‘If you can sit quietly after difficult news;
if in financial downturns you remain perfectly calm;
if you can see your neighbors travel to fantastic places without a twinge of jealousy;
if you can happily eat whatever is put on your plate;
if you can fall asleep after a day of running around without a drink or a pill;
if you can always find contentment just where you are:
you are probably a dog.’
– Jack Kornfield
I love this quote. It is a great reminder that being mindful does not mean that we no longer react to things. Being mindful doesn’t mean having no emotions and no preferences. And having a mindfulness practice doesn’t mean that we are mindful all the time.
However, this is also a reminder that our pets can teach us about mindfulness.
I have recently adopted a cat with my partner. She is an 8 year old Snowy Bengal rescue cat with three teeth and the most beautiful eyes in the world. Already she has taught me to be more present, more appreciative, and to just be. I am a bit of a workaholic and struggle to relax, even at the weekend. The first morning after Sheema arrived, I was sat in my living room with my ‘to-do’ list and she promptly came and sat on my list and demanded attention. Before I knew it an hour had passed and I had been fully present in the company of my new best friend.
Spending time with a pet can be a wonderful meditative experience. We can practice mindfulness by simply tuning into our senses in the present moment, by paying attention to the touch of our pet’s fur (or scales or feathers), or listening to the sounds our pets make (there is something really soothing about hearing a cat purr or even hearing a dog snore!). I love to watch the gentle rise and fall of Sheema’s belly as she breathes when she sleeps on my lap or by my side.

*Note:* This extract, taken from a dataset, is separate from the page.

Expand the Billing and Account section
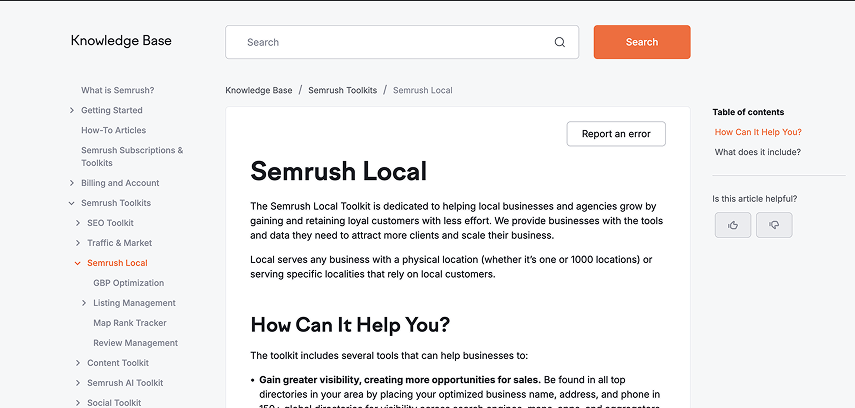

Even the not so pleasant aspects of caring for our pets can be mindful. For many Zen practitioners, sweeping the floor can be a form of meditation. Maybe we can apply the same to cleaning out a rabbit hutch or a litter tray?

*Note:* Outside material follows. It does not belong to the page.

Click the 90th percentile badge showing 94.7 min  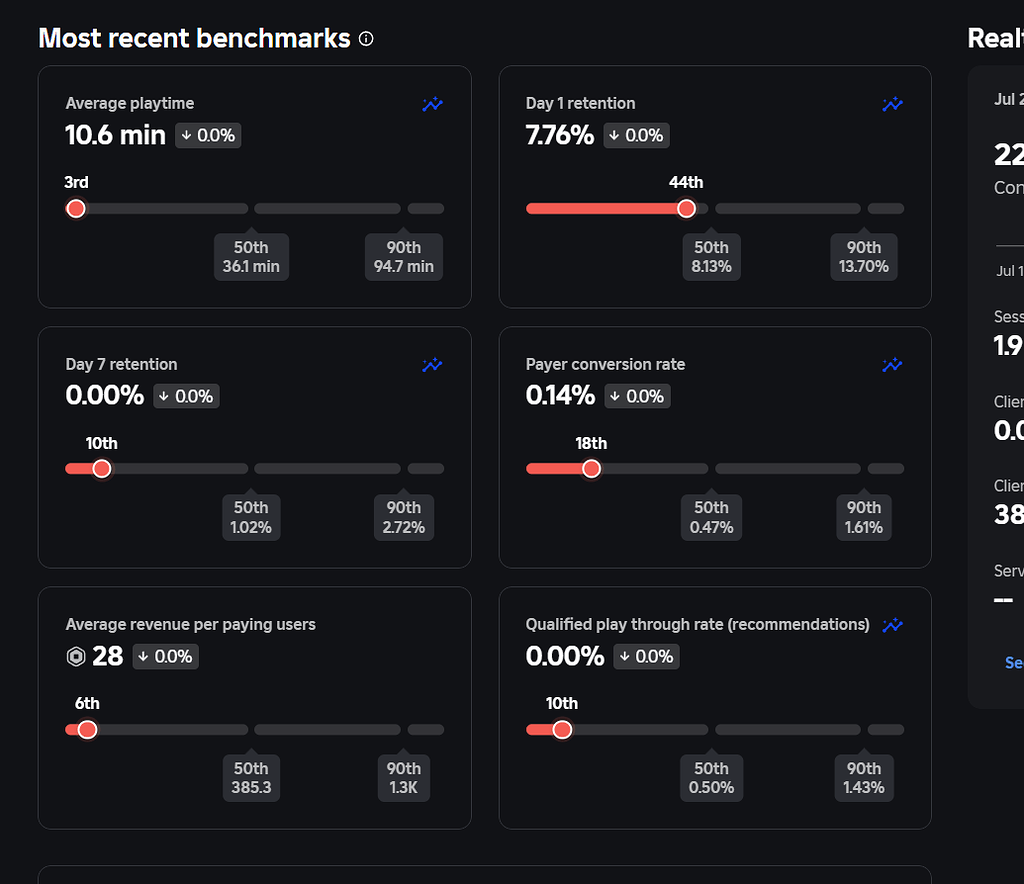[403, 257]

According to Shoukei Matsumoto in the Guardian:
‘Cleaning practice, by which I mean the routines whereby we sweep, wipe, polish, wash and tidy, is one step on this path towards inner peace.’
Animals are generally in the present moment. As far as we are aware they do not plan and ruminate and worry in the same way that we do – (although of course our pets can experience anxiety). As long as Sheema has food, somewhere to sleep and plenty of cuddles she is basically pretty happy. And that is a reminder for me to get some perspective. I have all of my basic needs met and more – and Sheema can help me to be grateful for that!
Finally, pets are wonderful at helping us to embrace our silliness. Maybe it’s throwing a frisbee for your dog or playing with some string with your cat, it is hard to take yourself too seriously whilst playing – and that is really helpful. In spite of being middle aged in cat years, Sheema is very playful. She loves attacking shoelaces. She loves chasing random things around the floor (and losing them under the sofa). She even plays with her actual toys! What a lovely reminder to stop taking everything so seriously?